Would America go to war with Russia over the three small Baltic countries of Estonia, Latvia, and Lithuania, risking escalation that could turn into a nuclear confrontation?
Since the Ukraine crisis heated up in late last winter, there has been considerable debate about what NATO should be doing to bolster collective defense of its new member states. The nature of this fear was explained by the Polish prime minister during the 2008 Russian war against Georgia. He said: “Poland and the Poles do not want to be in alliances in which assistance comes at some point later—it is no good when assistance comes to dead people.” A number of specific dilemmas affirm the nature of this fear. Yet, tragically, the solution to the fears risks exacerbating the conflict with Russia and dividing NATO, thus lessening allied security.

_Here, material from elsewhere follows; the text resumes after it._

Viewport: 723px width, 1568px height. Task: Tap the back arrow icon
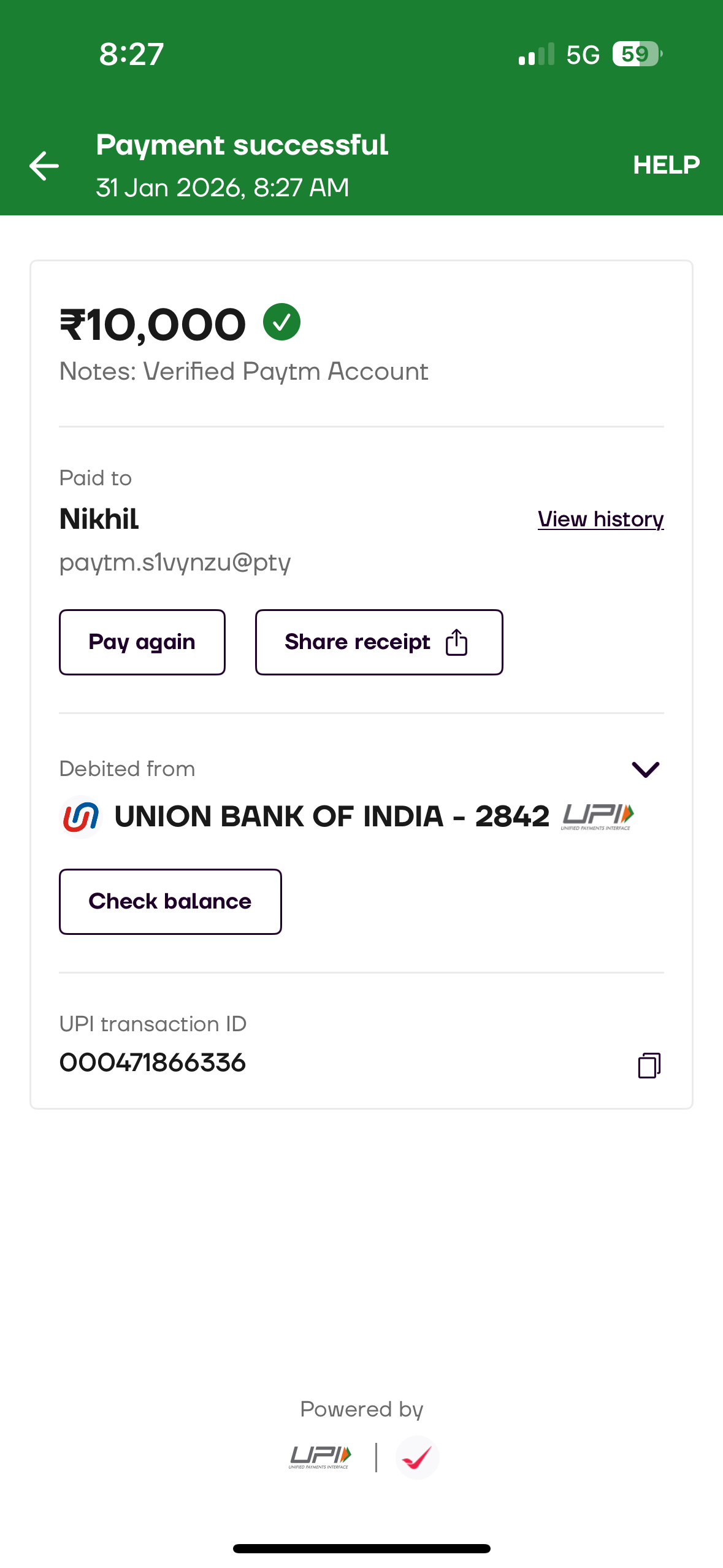(x=44, y=166)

First, there is the actual NATO treaty, which is rarely mentioned when assessments of what commitment among the allies in NATO have to each other are articulated. This is what the allies are committed to in terms of mutual defense:
“The Parties agree that an armed attack against one or more of them in Europe or North America shall be considered an attack against them all and consequently they agree that, if such an armed attack occurs, each of them, in exercise of the right of individual or collective self-defence recognised by Article 51 of the Charter of the United Nations, will assist the Party or Parties so attacked by taking forthwith, individually and in concert with the other Parties, such action as it deems necessary, including the use of armed force, to restore and maintain the security of the North Atlantic area.”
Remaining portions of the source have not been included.